*本文*:
┄┄┄┄┄┄┄┄┄┄┄┄┄┄┄┄┄┄┄┄
『重い空気』とは何か?その意味と実際の特徴
誤解
「重い空気」という表現は、暑く湿った天候のときにしばしば使われます。空気が厚く感じ、まるでナイフで切れるようだと言われますが、実際に「重い」と感じるのは必ずしも最も湿った空気ではありません。
湿度と「重い空気」
人々が「重い空気」と呼ぶのは、空気中に水分が多く含まれる状態、すなわち湿度が高いときです。湿度が高いと空気が厚く感じられ、呼吸がしにくくなるほか、衣服や髪に水分が付着しやすくなります。
実際の空気の重さ
実際に空気が最も重くなるのは、冷たく乾燥したときです。温かい湿った空気よりも、分子が近くに詰まっている冷たい空気の方が密度が高く、質量が大きくなります。
┄┄┄┄┄┄┄┄┄┄┄┄┄┄┄┄┄┄┄┄
*データ*:
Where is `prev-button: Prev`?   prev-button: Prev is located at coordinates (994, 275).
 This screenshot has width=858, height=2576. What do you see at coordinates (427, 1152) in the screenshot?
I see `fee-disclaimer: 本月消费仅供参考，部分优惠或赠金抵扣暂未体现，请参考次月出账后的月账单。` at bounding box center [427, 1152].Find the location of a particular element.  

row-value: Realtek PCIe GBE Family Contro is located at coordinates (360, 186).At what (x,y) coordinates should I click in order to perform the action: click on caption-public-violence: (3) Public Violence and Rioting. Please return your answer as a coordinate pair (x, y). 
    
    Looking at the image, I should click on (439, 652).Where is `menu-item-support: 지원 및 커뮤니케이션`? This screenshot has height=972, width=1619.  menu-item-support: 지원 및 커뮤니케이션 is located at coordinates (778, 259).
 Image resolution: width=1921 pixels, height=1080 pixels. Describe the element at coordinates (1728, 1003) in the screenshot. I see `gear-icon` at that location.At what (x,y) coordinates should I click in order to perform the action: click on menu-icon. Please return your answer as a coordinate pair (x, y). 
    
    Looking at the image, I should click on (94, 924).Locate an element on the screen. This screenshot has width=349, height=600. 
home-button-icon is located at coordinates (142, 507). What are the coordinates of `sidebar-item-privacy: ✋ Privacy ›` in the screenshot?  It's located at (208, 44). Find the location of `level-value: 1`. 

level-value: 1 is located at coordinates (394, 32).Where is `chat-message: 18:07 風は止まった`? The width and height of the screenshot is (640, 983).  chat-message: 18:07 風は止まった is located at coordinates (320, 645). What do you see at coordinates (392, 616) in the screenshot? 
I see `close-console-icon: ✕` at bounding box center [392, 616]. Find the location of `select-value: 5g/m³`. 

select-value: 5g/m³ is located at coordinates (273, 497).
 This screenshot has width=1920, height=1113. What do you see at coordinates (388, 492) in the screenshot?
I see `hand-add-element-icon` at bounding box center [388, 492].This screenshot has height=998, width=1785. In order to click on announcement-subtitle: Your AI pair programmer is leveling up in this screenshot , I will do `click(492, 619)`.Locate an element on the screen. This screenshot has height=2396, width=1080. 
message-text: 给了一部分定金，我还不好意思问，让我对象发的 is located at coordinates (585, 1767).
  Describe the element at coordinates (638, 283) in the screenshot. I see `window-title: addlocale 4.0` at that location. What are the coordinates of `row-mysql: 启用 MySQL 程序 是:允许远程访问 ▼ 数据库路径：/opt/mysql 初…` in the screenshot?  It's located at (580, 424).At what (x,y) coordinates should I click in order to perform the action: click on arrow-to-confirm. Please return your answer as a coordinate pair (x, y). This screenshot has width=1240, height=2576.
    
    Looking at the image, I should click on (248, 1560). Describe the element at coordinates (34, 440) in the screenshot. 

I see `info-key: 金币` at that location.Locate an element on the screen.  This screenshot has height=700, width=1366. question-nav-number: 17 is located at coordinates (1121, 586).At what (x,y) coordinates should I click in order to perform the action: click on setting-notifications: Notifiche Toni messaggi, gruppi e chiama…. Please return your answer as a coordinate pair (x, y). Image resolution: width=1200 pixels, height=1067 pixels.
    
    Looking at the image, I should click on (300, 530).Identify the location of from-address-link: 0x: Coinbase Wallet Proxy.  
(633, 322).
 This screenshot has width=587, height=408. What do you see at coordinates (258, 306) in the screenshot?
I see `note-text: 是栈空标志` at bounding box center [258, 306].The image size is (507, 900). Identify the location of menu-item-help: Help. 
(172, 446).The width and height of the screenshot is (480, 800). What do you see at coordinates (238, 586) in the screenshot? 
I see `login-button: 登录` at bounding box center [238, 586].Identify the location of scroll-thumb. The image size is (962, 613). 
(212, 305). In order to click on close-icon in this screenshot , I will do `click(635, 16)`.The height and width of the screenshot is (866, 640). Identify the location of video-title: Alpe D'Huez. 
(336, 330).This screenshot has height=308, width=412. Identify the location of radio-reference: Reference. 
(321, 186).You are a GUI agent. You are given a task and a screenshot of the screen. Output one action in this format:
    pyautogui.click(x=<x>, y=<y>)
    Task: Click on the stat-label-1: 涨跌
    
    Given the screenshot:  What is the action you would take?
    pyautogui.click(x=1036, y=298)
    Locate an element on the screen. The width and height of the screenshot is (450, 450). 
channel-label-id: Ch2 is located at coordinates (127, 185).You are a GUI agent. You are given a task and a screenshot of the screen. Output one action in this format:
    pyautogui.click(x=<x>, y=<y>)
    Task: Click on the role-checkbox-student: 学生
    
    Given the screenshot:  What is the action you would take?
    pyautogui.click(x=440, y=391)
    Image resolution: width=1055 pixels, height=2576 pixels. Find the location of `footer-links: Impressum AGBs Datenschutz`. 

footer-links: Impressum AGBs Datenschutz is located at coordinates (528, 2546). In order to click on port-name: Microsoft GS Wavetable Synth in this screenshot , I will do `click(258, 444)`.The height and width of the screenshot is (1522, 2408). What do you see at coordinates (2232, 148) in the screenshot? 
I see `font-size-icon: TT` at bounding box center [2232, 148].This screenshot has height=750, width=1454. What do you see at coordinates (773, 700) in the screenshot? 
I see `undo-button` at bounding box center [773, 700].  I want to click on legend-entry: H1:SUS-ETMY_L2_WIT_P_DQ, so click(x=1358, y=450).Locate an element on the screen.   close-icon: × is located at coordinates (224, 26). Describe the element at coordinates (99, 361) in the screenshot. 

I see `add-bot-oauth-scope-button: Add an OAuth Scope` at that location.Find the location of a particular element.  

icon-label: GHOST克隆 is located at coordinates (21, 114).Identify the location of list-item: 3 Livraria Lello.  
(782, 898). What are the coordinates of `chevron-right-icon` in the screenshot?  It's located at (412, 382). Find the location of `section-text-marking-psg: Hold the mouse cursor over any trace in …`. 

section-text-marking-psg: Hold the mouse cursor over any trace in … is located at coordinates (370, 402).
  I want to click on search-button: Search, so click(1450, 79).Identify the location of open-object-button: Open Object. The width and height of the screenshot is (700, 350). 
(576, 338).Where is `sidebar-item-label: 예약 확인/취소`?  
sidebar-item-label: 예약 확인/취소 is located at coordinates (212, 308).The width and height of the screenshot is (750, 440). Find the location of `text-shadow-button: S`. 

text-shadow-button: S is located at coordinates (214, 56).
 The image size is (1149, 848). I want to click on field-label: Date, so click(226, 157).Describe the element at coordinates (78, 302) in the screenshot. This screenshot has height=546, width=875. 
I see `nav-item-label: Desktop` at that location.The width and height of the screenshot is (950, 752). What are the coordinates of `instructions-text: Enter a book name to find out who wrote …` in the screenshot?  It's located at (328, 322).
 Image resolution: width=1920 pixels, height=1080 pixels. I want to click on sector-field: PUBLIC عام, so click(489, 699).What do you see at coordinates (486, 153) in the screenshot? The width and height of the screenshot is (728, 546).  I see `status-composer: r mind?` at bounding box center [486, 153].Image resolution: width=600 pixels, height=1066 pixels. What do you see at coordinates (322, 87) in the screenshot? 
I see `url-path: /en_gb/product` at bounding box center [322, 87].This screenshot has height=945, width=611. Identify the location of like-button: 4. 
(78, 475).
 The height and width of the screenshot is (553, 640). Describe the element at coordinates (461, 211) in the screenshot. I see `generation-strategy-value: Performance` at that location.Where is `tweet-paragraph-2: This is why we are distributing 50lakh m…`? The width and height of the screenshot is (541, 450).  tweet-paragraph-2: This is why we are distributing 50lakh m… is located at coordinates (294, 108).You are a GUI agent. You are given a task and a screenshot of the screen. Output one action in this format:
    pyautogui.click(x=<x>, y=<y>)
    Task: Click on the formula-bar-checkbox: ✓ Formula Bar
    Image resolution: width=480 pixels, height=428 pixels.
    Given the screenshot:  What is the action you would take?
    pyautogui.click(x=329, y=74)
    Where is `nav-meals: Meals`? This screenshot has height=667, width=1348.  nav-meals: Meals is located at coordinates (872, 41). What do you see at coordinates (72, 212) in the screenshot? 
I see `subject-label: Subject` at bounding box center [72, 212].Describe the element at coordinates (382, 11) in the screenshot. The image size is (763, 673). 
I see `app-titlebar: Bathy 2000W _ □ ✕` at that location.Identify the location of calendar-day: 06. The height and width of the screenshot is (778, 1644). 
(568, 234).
┄┄┄┄┄┄┄┄┄┄┄┄┄┄┄┄┄┄┄┄
*やること 1*: 本文のうち、「人々が「重い空気」と呼ぶのは」から「高く、質量が大きくなります。」までを、両端も含めて一字も変えずに引用してください。
*やること 2*:
本文をもとに、次の問いに答えてください。
(a) 「重い空気」という表現は、どんな天候のときによく使われますか。
(b) 湿度が高いと、衣服や髪はどうなりやすいですか。
(c) 空気が実際に最も重くなるのは、どんなときですか。

*答え 1*:
人々が「重い空気」と呼ぶのは、空気中に水分が多く含まれる状態、すなわち湿度が高いときです。湿度が高いと空気が厚く感じられ、呼吸がしにくくなるほか、衣服や髪に水分が付着しやすくなります。
実際の空気の重さ
実際に空気が最も重くなるのは、冷たく乾燥したときです。温かい湿った空気よりも、分子が近くに詰まっている冷たい空気の方が密度が高く、質量が大きくなります。

*答え 2*:
(a) 暑く湿った天候のとき
(b) 水分が付着しやすくなる
(c) 冷たく乾燥したとき